(Saved entries)

◇ ◇ ◇

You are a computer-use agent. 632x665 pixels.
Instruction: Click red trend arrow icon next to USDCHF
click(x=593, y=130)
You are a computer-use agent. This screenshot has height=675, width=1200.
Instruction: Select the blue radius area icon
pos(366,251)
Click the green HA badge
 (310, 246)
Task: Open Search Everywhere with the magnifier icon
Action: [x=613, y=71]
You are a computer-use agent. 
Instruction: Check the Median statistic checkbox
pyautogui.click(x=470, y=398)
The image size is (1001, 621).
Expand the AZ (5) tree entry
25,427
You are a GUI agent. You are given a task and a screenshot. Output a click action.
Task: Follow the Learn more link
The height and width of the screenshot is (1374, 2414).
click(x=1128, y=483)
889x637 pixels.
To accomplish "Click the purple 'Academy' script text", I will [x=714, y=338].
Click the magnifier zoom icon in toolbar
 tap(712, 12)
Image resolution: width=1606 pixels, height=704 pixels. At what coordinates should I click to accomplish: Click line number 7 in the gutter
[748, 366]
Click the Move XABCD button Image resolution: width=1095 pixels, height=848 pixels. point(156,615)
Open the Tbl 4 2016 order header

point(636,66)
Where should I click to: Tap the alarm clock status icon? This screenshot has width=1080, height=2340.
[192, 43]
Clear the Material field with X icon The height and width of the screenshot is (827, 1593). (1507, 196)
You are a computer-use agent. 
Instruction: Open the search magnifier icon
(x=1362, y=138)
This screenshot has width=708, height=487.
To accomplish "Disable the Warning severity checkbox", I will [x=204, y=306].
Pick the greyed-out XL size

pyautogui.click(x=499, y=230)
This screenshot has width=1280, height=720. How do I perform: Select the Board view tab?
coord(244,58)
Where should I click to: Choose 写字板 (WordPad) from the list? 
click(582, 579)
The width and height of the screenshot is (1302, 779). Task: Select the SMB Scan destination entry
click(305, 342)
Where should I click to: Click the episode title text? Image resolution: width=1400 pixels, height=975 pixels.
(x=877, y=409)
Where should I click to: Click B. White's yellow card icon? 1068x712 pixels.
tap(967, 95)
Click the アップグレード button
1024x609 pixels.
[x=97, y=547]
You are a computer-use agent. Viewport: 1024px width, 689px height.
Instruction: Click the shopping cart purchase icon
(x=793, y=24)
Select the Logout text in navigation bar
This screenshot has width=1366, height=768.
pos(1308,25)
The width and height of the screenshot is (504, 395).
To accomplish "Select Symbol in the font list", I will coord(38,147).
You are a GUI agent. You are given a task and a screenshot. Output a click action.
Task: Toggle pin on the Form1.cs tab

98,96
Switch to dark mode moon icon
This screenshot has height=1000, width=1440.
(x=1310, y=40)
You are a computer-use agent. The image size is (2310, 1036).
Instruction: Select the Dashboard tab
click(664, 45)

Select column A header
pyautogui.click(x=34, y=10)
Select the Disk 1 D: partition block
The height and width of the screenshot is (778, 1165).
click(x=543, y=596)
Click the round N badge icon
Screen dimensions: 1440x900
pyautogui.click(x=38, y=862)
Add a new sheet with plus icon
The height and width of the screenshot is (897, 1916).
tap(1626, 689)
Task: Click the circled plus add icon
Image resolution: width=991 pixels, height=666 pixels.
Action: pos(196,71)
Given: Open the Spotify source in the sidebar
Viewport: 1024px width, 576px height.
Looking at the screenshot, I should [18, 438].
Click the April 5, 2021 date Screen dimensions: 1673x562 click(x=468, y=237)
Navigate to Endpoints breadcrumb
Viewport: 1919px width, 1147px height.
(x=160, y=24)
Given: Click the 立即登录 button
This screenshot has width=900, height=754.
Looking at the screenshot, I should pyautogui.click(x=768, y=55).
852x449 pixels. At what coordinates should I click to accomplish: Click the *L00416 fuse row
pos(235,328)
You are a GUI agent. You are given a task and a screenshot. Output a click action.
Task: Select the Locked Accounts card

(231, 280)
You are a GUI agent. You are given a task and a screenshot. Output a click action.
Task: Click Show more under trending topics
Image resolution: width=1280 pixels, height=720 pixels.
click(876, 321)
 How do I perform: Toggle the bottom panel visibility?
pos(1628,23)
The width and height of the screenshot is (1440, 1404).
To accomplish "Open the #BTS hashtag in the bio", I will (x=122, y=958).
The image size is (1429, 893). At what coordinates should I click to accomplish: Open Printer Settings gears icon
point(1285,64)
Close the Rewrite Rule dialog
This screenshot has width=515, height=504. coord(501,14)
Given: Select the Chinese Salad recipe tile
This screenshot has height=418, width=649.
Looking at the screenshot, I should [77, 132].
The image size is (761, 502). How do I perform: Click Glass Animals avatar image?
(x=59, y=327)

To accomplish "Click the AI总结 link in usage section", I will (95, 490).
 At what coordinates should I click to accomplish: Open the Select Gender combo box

◇ ◇ ◇

Description of the task: Please quote the data above in full, with no line missing.

Answer to this task:
You are a computer-use agent. 632x665 pixels.
Instruction: Click red trend arrow icon next to USDCHF
click(x=593, y=130)
You are a computer-use agent. This screenshot has height=675, width=1200.
Instruction: Select the blue radius area icon
pos(366,251)
Click the green HA badge
 (310, 246)
Task: Open Search Everywhere with the magnifier icon
Action: [x=613, y=71]
You are a computer-use agent. 
Instruction: Check the Median statistic checkbox
pyautogui.click(x=470, y=398)
The image size is (1001, 621).
Expand the AZ (5) tree entry
25,427
You are a GUI agent. You are given a task and a screenshot. Output a click action.
Task: Follow the Learn more link
The height and width of the screenshot is (1374, 2414).
click(x=1128, y=483)
889x637 pixels.
To accomplish "Click the purple 'Academy' script text", I will [x=714, y=338].
Click the magnifier zoom icon in toolbar
 tap(712, 12)
Image resolution: width=1606 pixels, height=704 pixels. At what coordinates should I click to accomplish: Click line number 7 in the gutter
[748, 366]
Click the Move XABCD button Image resolution: width=1095 pixels, height=848 pixels. point(156,615)
Open the Tbl 4 2016 order header

point(636,66)
Where should I click to: Tap the alarm clock status icon? This screenshot has width=1080, height=2340.
[192, 43]
Clear the Material field with X icon The height and width of the screenshot is (827, 1593). (1507, 196)
You are a computer-use agent. 
Instruction: Open the search magnifier icon
(x=1362, y=138)
This screenshot has width=708, height=487.
To accomplish "Disable the Warning severity checkbox", I will [x=204, y=306].
Pick the greyed-out XL size

pyautogui.click(x=499, y=230)
This screenshot has width=1280, height=720. How do I perform: Select the Board view tab?
coord(244,58)
Where should I click to: Choose 写字板 (WordPad) from the list? 
click(582, 579)
The width and height of the screenshot is (1302, 779). Task: Select the SMB Scan destination entry
click(305, 342)
Where should I click to: Click the episode title text? Image resolution: width=1400 pixels, height=975 pixels.
(x=877, y=409)
Where should I click to: Click B. White's yellow card icon? 1068x712 pixels.
tap(967, 95)
Click the アップグレード button
1024x609 pixels.
[x=97, y=547]
You are a computer-use agent. Viewport: 1024px width, 689px height.
Instruction: Click the shopping cart purchase icon
(x=793, y=24)
Select the Logout text in navigation bar
This screenshot has width=1366, height=768.
pos(1308,25)
The width and height of the screenshot is (504, 395).
To accomplish "Select Symbol in the font list", I will coord(38,147).
You are a GUI agent. You are given a task and a screenshot. Output a click action.
Task: Toggle pin on the Form1.cs tab

98,96
Switch to dark mode moon icon
This screenshot has height=1000, width=1440.
(x=1310, y=40)
You are a computer-use agent. The image size is (2310, 1036).
Instruction: Select the Dashboard tab
click(664, 45)

Select column A header
pyautogui.click(x=34, y=10)
Select the Disk 1 D: partition block
The height and width of the screenshot is (778, 1165).
click(x=543, y=596)
Click the round N badge icon
Screen dimensions: 1440x900
pyautogui.click(x=38, y=862)
Add a new sheet with plus icon
The height and width of the screenshot is (897, 1916).
tap(1626, 689)
Task: Click the circled plus add icon
Image resolution: width=991 pixels, height=666 pixels.
Action: pos(196,71)
Given: Open the Spotify source in the sidebar
Viewport: 1024px width, 576px height.
Looking at the screenshot, I should [18, 438].
Click the April 5, 2021 date Screen dimensions: 1673x562 click(x=468, y=237)
Navigate to Endpoints breadcrumb
Viewport: 1919px width, 1147px height.
(x=160, y=24)
Given: Click the 立即登录 button
This screenshot has width=900, height=754.
Looking at the screenshot, I should pyautogui.click(x=768, y=55).
852x449 pixels. At what coordinates should I click to accomplish: Click the *L00416 fuse row
pos(235,328)
You are a GUI agent. You are given a task and a screenshot. Output a click action.
Task: Select the Locked Accounts card

(231, 280)
You are a GUI agent. You are given a task and a screenshot. Output a click action.
Task: Click Show more under trending topics
Image resolution: width=1280 pixels, height=720 pixels.
click(876, 321)
 How do I perform: Toggle the bottom panel visibility?
pos(1628,23)
The width and height of the screenshot is (1440, 1404).
To accomplish "Open the #BTS hashtag in the bio", I will (x=122, y=958).
The image size is (1429, 893). At what coordinates should I click to accomplish: Open Printer Settings gears icon
point(1285,64)
Close the Rewrite Rule dialog
This screenshot has width=515, height=504. coord(501,14)
Given: Select the Chinese Salad recipe tile
This screenshot has height=418, width=649.
Looking at the screenshot, I should [77, 132].
The image size is (761, 502). How do I perform: Click Glass Animals avatar image?
(x=59, y=327)

To accomplish "Click the AI总结 link in usage section", I will (95, 490).
 At what coordinates should I click to accomplish: Open the Select Gender combo box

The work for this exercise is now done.